Deposition of uniform diamond films on three dimensional Si spheres by using faraday cage in MPCVD reactor

Abstract

Deposition of a consistent diamond coating on intricate surfaces has historically posed a difficulty. This article presents the advancement in research on depositing a uniform diamond coating on three-dimensional (3D) silicon spheres, utilizing a faraday cage within a microwave plasma chemical vapor deposition (MPCVD) reactor. A self-consistent three-dimensional multi-physics field model has been established for simulating the microwave electric field and plasma inside a reactor with or without a faraday cage. Results indicate the cage effectively reduces the discharge at the top of the silicon sphere and improves uniformity of the distribution of the microwave electric field and plasma electron density on the sphere's surface.
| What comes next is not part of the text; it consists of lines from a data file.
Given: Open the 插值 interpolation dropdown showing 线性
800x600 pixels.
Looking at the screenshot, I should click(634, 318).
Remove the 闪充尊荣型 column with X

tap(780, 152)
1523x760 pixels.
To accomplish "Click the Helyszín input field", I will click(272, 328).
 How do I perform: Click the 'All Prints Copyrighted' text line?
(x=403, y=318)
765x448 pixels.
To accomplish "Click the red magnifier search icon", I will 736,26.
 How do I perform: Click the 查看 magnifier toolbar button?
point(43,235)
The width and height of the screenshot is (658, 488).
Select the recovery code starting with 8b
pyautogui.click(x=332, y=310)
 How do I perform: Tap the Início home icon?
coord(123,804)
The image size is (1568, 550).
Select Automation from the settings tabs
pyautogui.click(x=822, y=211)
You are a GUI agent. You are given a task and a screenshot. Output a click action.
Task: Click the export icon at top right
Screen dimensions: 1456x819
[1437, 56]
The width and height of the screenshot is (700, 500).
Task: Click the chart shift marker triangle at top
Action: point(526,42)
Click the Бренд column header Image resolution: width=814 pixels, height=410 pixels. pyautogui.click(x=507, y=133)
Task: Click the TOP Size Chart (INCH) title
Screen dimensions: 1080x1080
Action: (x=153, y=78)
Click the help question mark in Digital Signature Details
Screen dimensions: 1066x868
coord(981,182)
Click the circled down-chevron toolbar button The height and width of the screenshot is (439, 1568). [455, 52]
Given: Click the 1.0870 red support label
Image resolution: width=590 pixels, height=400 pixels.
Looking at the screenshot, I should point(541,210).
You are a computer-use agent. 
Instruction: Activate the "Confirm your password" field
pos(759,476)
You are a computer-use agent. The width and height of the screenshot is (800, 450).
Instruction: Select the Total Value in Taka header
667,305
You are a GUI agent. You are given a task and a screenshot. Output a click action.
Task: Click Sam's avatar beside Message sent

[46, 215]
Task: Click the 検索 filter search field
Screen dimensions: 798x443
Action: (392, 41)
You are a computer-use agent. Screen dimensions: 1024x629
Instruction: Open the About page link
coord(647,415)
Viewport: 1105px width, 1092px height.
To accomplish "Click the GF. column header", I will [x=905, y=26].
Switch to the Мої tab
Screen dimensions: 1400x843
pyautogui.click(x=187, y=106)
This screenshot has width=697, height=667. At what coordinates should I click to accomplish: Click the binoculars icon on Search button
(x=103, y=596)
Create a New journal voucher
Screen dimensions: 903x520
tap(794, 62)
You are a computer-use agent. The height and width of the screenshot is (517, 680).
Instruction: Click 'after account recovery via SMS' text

MPCVD trials have demonstrated that a powerful discharge takes place at the apex of the silicon sphere resulting in an excessive thermal gradient if the cage is not added. The apex of the silicon sphere is covered with a blend of diamond and graphite phases. Due to the excessive internal stress of the coating, approximately 50 % of the samples experience coating detachment. After the addition of the cage, the strong discharge is transferred to the top of the cage, effectively suppressing the microwave electric field and plasma inside the cage. Improved quality, reduced internal stress, and enhanced uniformity of the polycrystalline diamond coating are achievable on the silicon spheres within the cage. Moreover, this technique offers a novel approach to coat diamond on complex 3D geometries.